Monogramme Giorgio Pagliari Giorgio Pagliari

Détail de l’œuvre

Charnière de chaux

Quatre champs terreux, enchâssés dans un cadre à l’aspect calcaire, s’ouvrent par une fente centrale faisant office de charnière. La lumière naît du grain et des ombres infimes du relief.

Charnière de chaux, vue de face

Texte curatorial

À la manière d’un vide ou d’un volet abstrait, la pièce s’organise en quatre rectangles de même échelle, contenus par un cadre blanchâtre d’aspect calcaire. La composition se tend sur l’axe vertical : une fente irrégulière parcourt le centre et, lorsqu’elle s’interrompt, laisse apparaître deux petits points d’ancrage qui soulignent l’idée de fermeture, d’assemblage silencieux. Une traverse horizontale divise la hauteur et renforce la lecture architectonique de l’ensemble.

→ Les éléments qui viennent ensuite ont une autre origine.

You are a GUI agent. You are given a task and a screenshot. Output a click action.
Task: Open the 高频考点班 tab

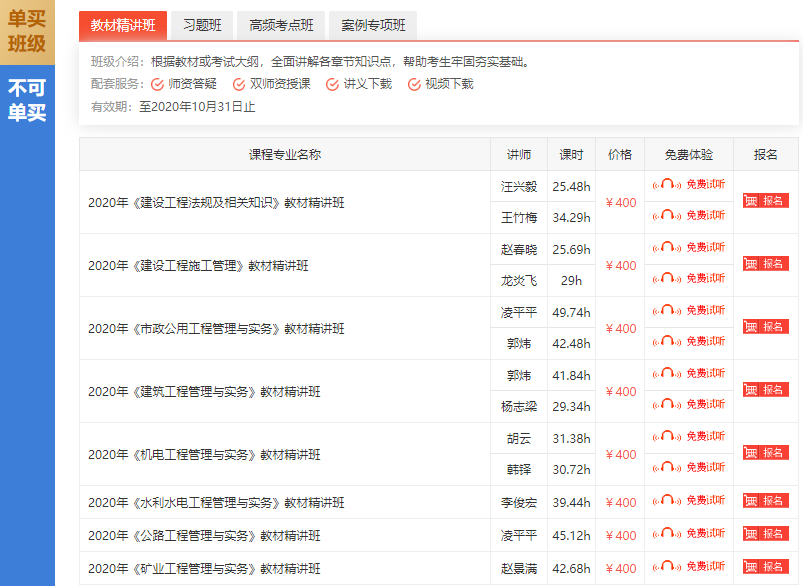coord(281,26)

La palette demeure délibérément contenue dans des ocres grisés, des sables et des terres claires. Sur chaque panneau, une patine de taches voilées et de zones doucement plus denses suggère des sédimentations, comme si la surface enregistrait le passage de l’air et du sel. Les bords supérieurs et inférieurs présentent une usure visuelle, légère mais expressive, qui humanise la géométrie.

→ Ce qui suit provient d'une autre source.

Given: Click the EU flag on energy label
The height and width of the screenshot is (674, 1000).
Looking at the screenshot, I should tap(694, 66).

La texture est le véritable moteur : un grain fin et continu, avec de petites bulles et des points d’absorption variable, fait que la lumière se disperse et se dépose. De profil, le relief devient décisif : le joint central n’est pas une simple ligne, mais un pli séparateur qui projette une ombre étroite et changeante, activant le plan sans stridence.